Por: Arturo Alejandro Bribiesca Gil
A Don Ray Gil.
México es y siempre ha sido tierra de crisis y soluciones. En el Centro Cultural Universitario de la Universidad Michoacana de San Nicolás de Hidalgo, se puede apreciar una iconografía de crisis, la obra “Excomunión y fusilamiento de Hidalgo” de David Alfaro Siqueiros, encargada al controvertido pintor durante el rectorado de Gregorio Torres Fraga, por motivo del segundo centenario del natalicio del cura Hidalgo.
Recordemos que a mediados de septiembre de 1810, el virreinato de la Nueva España fue sacudido por un terremoto social. Fracturó cimientos profundos. El epicentro fue en Dolores, Guanajuato, donde el cura Miguel Hidalgo, entre la noche del 15 y la mañana siguiente, tomó las armas de la guarnición e hizo un llamamiento a la población desposeída a alzarse en armas contra las autoridades coloniales.
La pintura tiene como figura central a don Miguel Hidalgo, como insurgente en el sacrificio. La pintura se halla en la Universidad porque el prócer fue rector del Colegio de San Nicolás en Valladolid.
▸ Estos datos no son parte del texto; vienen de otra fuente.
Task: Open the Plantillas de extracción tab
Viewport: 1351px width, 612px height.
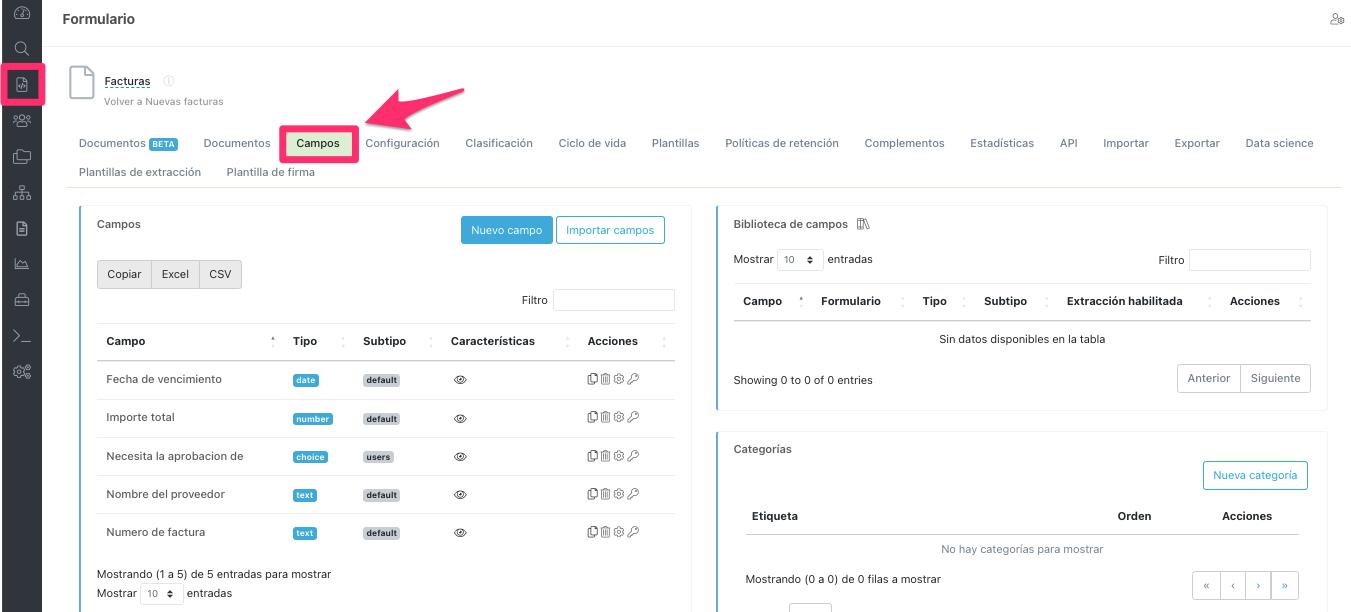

Veamos la obra. A la izquierda del cuadro encontramos al entonces obispo Abad y Queipo, como némesis del padre Hidalgo. No hay que olvidar la excomunión al ilustre cura. A la derecha, tenemos al héroe en el paredón de fusilamiento con su mano en el pecho herido.
David Alfaro Siqueiros concibió un campo visual contrapuesto entre los dos personajes. El apodo de El Coronelazo se dice que deviene de incursiones con armas en la mano. Aquí su arma fue la del pincel, una naturaleza que ha sobrevivido a su encarcelamiento y vida vertiginosa.
Cuando el tren del progreso avanza hacia un futuro en el que el arte es relegado a un papel meramente decorativo, debemos echar un vistazo atrás, a aquellos tiempos en que el artista además de rigor estético imbuía su obra y su quehacer diario de un profundo amor patrio.
Pertinente es hablar de esta obra en los días que caminamos, que son de crisis y soluciones que tarde o temprano construimos.
Todos, en alguna forma, somos movidos por el arte en alguna u otra forma. Los hay amantes de la música, del teatro, de la literatura, de la pintura. Para el caso que nos ocupa, los amantes de la pintura no me dejarán mentir sobre el alto valor artístico, histórico y cultural de esta obra de Siqueiros. La pintura sin duda tiene un sentido político, así le fue pedido por el rector Gregorio Torres Fraga. Sin embargo, Luis Cardoza y Aragón decía: “David Alfaro Siqueiros nos dice (A un joven pintor mexicano): ‘Yo siempre he planteado el problema de la pintura desde un punto de vista político.’ Más que ‘un punto de vista político’, el de Alfaro Siqueiros fue teologal”.
Pues en este caso, siguiendo la idea de Cardoza y Aragón, es teologal en cuanto que están el obispo y el cura, pero Siqueiros tenía razón: su obra es eminentemente política. Y es patrimonio nicolaita.
Morelia, Michoacán, 5 de septiembre de 2019.